The words were perched on the tip of her tongue. She swallowed them down because… one night only .
“I’ll have to give it a try.”
She parroted his earlier words back to him. “It’s worth the trip.”
After resuming her previous position, she was free to run her hand over his torso. His crinkly chest hair tickled her palm. His left nipple hardened under her fingertips. And when she slid her hand down his belly, she smiled softly at how his stomach muscles tensed.
If all they had was the one night, she wasn’t going to waste it on sleep.
Before she could wrap her hands around him, however, her fingers brushed lightly over the puckered wound on his flank. She was instantly distracted.

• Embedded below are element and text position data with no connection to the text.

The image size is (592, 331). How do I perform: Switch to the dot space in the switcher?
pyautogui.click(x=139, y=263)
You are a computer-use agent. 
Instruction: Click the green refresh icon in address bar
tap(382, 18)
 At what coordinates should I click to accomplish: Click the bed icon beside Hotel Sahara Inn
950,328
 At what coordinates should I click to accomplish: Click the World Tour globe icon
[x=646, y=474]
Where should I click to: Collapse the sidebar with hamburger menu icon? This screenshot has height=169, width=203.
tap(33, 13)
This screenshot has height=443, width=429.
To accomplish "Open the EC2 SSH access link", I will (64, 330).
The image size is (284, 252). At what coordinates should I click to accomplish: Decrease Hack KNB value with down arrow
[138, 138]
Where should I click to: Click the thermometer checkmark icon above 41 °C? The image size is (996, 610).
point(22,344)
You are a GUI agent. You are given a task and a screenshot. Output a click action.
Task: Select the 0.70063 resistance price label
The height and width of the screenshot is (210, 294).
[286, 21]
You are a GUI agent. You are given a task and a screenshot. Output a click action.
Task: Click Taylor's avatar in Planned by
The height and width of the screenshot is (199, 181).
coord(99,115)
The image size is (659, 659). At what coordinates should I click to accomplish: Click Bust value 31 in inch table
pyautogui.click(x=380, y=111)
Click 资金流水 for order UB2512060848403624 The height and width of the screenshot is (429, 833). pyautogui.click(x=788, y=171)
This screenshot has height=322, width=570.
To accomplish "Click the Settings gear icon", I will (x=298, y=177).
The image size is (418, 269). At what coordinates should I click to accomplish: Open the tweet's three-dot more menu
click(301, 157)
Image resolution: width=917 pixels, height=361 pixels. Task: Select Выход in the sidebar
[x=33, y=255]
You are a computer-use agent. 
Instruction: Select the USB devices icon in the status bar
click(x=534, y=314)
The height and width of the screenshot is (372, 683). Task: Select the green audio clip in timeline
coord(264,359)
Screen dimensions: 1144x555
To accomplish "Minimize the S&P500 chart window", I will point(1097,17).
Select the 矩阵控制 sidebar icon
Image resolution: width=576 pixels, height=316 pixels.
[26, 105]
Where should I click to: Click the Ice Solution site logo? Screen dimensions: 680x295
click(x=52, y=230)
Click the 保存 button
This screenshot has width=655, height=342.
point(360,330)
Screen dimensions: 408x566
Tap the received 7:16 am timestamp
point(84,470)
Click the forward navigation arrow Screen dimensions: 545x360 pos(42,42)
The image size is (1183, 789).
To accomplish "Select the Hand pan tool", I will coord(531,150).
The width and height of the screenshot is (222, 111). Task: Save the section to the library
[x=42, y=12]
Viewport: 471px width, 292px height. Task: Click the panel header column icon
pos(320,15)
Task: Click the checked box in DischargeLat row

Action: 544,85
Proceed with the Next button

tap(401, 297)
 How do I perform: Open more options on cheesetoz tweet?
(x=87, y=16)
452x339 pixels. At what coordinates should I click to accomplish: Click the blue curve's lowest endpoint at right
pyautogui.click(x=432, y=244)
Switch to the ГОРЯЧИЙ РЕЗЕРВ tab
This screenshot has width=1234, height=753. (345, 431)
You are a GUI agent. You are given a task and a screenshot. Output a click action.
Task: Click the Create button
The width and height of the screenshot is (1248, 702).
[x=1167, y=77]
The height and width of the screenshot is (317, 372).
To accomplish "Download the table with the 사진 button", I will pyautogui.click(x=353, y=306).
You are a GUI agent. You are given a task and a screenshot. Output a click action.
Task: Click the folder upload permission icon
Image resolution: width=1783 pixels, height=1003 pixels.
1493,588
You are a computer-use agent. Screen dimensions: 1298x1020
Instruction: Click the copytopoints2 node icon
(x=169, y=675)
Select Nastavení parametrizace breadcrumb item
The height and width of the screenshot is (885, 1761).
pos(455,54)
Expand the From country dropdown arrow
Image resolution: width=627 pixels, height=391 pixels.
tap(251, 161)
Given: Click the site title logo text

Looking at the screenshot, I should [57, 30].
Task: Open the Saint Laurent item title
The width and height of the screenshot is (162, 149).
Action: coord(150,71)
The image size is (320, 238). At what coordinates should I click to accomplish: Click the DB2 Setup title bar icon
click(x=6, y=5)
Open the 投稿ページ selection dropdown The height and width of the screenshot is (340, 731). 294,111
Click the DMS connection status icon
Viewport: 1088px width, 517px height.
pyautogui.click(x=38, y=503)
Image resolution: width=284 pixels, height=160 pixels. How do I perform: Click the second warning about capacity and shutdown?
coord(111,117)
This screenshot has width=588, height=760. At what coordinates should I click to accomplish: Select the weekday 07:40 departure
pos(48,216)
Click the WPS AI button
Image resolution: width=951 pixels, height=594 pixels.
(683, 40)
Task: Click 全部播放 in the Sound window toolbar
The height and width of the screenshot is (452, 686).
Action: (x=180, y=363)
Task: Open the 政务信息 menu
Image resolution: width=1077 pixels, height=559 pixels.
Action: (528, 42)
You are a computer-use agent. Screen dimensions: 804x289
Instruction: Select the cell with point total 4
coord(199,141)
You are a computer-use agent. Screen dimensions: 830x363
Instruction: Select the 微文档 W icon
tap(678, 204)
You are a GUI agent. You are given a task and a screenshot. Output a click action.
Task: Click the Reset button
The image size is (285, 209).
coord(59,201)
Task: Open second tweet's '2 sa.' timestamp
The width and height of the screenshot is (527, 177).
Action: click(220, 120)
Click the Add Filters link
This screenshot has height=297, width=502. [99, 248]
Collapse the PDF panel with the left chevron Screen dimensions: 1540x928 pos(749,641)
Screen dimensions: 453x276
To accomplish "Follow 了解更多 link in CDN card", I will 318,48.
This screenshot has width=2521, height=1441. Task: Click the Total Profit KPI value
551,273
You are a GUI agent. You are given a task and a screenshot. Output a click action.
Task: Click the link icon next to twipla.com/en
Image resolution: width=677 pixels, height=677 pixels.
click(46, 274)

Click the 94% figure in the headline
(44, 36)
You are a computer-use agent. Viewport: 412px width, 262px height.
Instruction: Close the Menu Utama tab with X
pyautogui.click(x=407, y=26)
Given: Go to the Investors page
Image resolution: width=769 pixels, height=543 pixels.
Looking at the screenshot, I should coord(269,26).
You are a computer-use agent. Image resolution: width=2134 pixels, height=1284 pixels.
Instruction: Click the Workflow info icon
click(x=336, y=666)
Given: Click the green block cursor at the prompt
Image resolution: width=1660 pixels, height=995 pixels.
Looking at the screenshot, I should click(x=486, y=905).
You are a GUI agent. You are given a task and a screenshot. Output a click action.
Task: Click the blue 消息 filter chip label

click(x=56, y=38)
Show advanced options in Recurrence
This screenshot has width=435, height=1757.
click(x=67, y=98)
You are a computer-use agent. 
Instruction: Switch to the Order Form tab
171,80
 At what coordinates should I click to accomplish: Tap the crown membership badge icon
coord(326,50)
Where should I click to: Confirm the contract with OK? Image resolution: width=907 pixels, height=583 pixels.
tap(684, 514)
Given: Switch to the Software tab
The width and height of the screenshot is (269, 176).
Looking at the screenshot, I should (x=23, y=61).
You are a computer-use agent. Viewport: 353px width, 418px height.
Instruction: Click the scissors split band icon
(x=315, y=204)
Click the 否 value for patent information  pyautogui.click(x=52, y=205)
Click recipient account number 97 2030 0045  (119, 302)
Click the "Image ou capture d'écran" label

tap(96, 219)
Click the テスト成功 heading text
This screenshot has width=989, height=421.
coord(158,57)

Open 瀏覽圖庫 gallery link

She practiced with her service weapon twice a week. She’d seen plenty of death by way of a round traveling at 1300 miles per hour. But she’d never met anyone who’d actually been shot.
Despite what the movies would have everyone believe, most FBI agents didn’t spend their careers dodging bullets. In fact, most of her colleagues had never fired their service weapon in the line of duty.
“How did this happen?” She pushed back onto her elbow.
He met her gaze full-on, but his expression was shuttered.
“Oh.” She nodded. “Is this one of those super-secret soldier things that’s been buried in a file in the basement of the Pentagon?”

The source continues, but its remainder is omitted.